4) L’écart que nous établissons entre masque et visage n’est pas marqué dans le terme prosôpon. D’où une problématique différente centrée sur les multiples modalités suivant lesquelles le visage s’offre ou se dérobe à la vue. C’est dans ce cadre qu’apparaît pertinente, dans les représentations figurées, l’opposition face-profil. D’une certaine façon, ce qu’on pourrait appeler l’effet de masque est assumé par la facialité, dans la mesure même où elle est déviance par rapport à la norme. Ne faut-il pas aller plus loin ? Entre des êtres humains, le face-à-face (c’est-à-dire, dans le langage plastique, l’affrontement des deux visages de profil) signifie contact, communication, connaissance de soi et de l’autre.

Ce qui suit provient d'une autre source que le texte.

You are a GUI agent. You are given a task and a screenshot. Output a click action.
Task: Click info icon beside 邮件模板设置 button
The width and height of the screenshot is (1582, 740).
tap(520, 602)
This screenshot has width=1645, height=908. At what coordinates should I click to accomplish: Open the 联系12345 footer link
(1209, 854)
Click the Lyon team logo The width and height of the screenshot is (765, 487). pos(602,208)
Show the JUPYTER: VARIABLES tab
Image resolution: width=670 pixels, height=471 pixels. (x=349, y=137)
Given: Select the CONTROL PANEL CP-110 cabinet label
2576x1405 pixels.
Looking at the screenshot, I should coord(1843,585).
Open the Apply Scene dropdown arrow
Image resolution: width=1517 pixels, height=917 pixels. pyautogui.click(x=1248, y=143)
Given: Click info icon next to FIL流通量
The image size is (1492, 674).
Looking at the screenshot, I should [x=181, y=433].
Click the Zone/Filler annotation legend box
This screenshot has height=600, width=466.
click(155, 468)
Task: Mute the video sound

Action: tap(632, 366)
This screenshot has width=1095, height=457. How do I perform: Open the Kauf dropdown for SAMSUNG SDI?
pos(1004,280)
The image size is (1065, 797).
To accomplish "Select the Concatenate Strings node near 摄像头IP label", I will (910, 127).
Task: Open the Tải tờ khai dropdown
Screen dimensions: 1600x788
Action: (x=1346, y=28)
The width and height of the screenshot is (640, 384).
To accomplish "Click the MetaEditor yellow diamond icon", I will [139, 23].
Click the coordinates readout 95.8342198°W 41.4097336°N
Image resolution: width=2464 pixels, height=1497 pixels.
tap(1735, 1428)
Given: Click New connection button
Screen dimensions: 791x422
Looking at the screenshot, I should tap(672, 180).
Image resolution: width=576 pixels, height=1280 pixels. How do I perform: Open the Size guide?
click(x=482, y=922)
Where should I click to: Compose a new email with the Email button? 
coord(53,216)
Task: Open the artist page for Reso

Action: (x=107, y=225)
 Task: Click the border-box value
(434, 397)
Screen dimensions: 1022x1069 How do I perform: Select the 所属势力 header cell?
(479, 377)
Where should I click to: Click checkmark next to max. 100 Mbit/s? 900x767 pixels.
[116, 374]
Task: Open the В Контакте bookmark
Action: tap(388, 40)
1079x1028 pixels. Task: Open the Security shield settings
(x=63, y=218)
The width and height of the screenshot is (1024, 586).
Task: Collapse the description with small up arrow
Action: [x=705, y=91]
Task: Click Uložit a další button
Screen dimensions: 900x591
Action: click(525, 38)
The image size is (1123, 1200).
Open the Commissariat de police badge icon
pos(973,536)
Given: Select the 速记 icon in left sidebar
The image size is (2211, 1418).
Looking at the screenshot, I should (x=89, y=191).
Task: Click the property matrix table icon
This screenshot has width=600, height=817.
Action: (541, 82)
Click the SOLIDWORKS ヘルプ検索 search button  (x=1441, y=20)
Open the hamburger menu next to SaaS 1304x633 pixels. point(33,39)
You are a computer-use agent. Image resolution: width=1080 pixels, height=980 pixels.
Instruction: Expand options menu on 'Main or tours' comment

Le lien interindividuel s’établit par le croisement des regards. Mais cette réciprocité entre le voir et l’être vu n’apparaît heureuse qu’au niveau humain. L’œil des mortels ne peut contempler ni le visage des dieux, qui l’aveugle par excès de brillance, ni celui de la mort, totalement obscur. Face à ces puissances, le regard, l’œil, la vision ne fonctionnent plus sur le mode de la réciprocité ou de la réflexivité, ils pro-voquent tout au contraire l’arrachement à soi, à la lumière, à la vie et font basculer dans l’altérité complète ou partielle. Le prosôpon, dès lors, ne traduit plus l’échange des regards, mais la fascination d’un vis-à-vis par l’autre, il ne préside plus à la communication équilibrée : il engloutit ou il rejette. Comment l’analyse du prosôpon pourrait-elle ne pas prendre en compte cette dimension d’altérité ? Fr. Frontisi la retrouve dans sa lecture de la facialité dans le cas des mourants, de l’ivresse, des états extrêmes : le visage frontal, quand il s’agit de figure humaine, peut exprimer, dans la plastique, la rupture du lien social, l’évasion vers un ailleurs. Comme la face de Gorgô ou de Dionysos, le visage humain produit un effet de masque quand, présenté de front, il apparaît porteur d’une altérité qui isole, qui met à part, presque toujours en excluant du groupe, parfois – si l’on suit Fr. Frontisi – en plaçant au-dessus et en dehors de la communauté par le fait même que le personnage figuré est emblématique de cette communauté tout entière.
Voir les deux livres de cet auteur : Le Dieu masque, Paris, 1991, et Du masque au visage, Paris, 1995.
Mythe et Tragédie, II, Paris, 1986, p. 25-45 (repris dans J.-P. Vernant et P. Vidal-Naquet, La Grèce ancienne, Paris, 1992, t.3, Rites de passage et Transgressions, p. 297-315).
Sur cet aspect l’article de Gérard Simon (« Derrière le miroir », Le Temps de la réflexion, II, 1981, p. 298-331) est fondamental.